Research firm Verto Analytics has put out some new numbers comparing Apple Music and Spotify in the US, but it’s important to understand exactly what it’s measuring. And what it isn’t.
“This month’s Verto Index looks at the top streaming music properties, from Apple Music to TuneIn Radio, among U.S. adults (ages 18 and above)” explains the company.
“Despite being a relative latecomer to the scene, Apple Music is the top streaming music property on our Verto Index, with 49.5 million monthly users (most of them paying subscribers). Spotify is a close second, with 47.7 million monthly users, although the two services have been jockeying for the top position over the past year.”

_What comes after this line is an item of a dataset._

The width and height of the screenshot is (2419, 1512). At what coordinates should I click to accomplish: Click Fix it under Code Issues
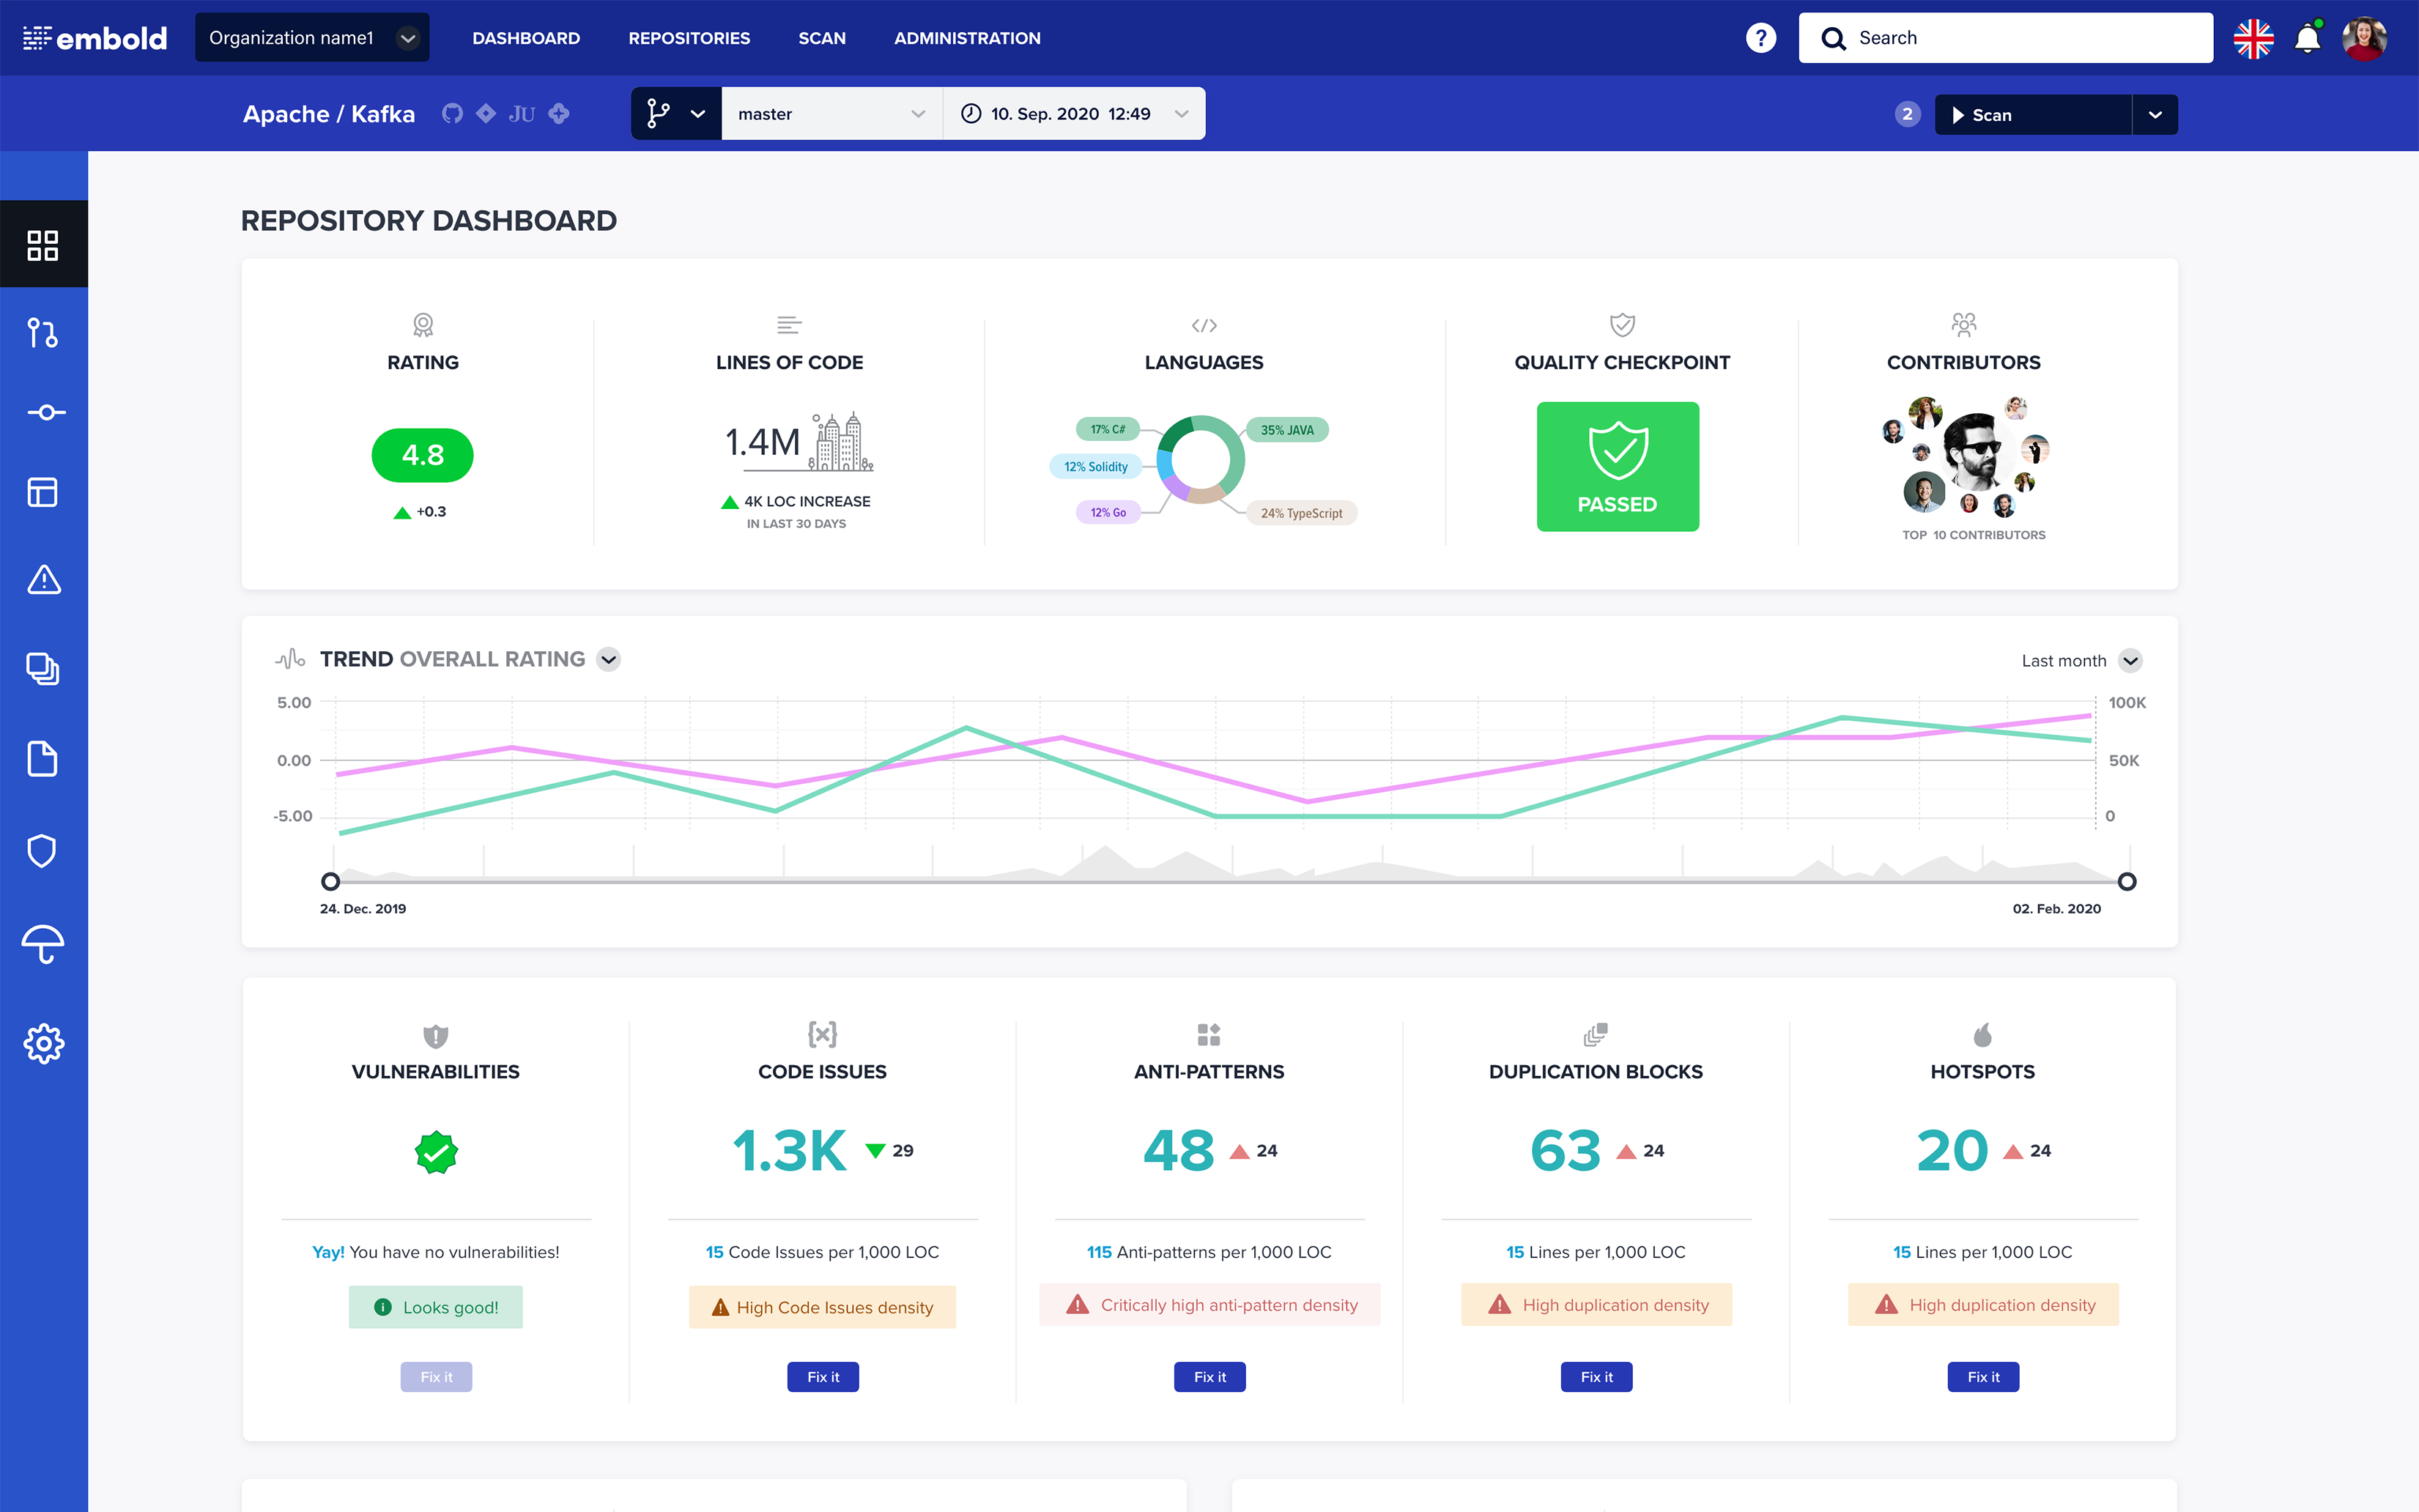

Is this true? It can’t be, for Apple Music.
Earlier this month, Apple’s services boss Eddy Cue announced at SXSW that Apple Music now has 38 million paying subscribers, and a further eight million on the service’s free trial.
That’s 46 million active users for Apple Music globally, so the service does not have 49.5 million (mostly subscribers) monthly users in the US.
We’ve been here before. In March 2017, Verto Analytics claimed that Apple Music had 40.7 million users in the US, barely four months after Apple had passed the 20 million milestone.
At the time, we questioned this, and the company explained its methodology to us. It gathers data by installing a measurement app on the devices of an opt-in panel of consumers, tracking what apps they use.
“All data that Verto publishes is based on-screen engagement of the app (as described in our methodology), and in the Apple Music case, this data includes both the listening of music stored on the device and Apple music streaming. In other words, we do not report separately these two types of usage, but instead the aggregate,” Verto told us last March.
So, what the company is measuring isn’t the Apple Music streaming service, but rather the ‘Music’ app on iOS devices – which besides being the way people access Apple Music, is also the way non-subscribers listen to their music-download collections – as well as the Apple Music Android app.
49.5 million Americans are listening to music using Apple’s native music app, then. That’s an interesting statistic, but it’s not a measurement of Apple Music’s US user-base – nor is it a good figure to compare with Spotify, Pandora and other services.
Once you understand that, there’s plenty to chew on in Verto’s latest music-streaming index. It’s a ranking of the non-Apple streaming services for example: 47.7 million users for Spotify, followed by Pandora (36.8m); SoundCloud (34.2m); Google Play Music (21.9m – but we strongly suspect this figure includes people listening to their download collections on Android’s native music app); iHeartRadio (19.9m); Amazon Music (12.7m); SiriusXM (7.6m); and TuneIn Radio (6.6m).
(The inclusion of Shazam as a ‘music-streaming property’ with 10.6 million users is curious, so we’ve left it out of the list above. Shazam isn’t a music-streaming service.)

Verto is on firmer ground with its stats on demographics: 26% of Spotify’s American users are aged 18-24, for example, while 56% of them are men. Apple’s music app is 56% women, meanwhile.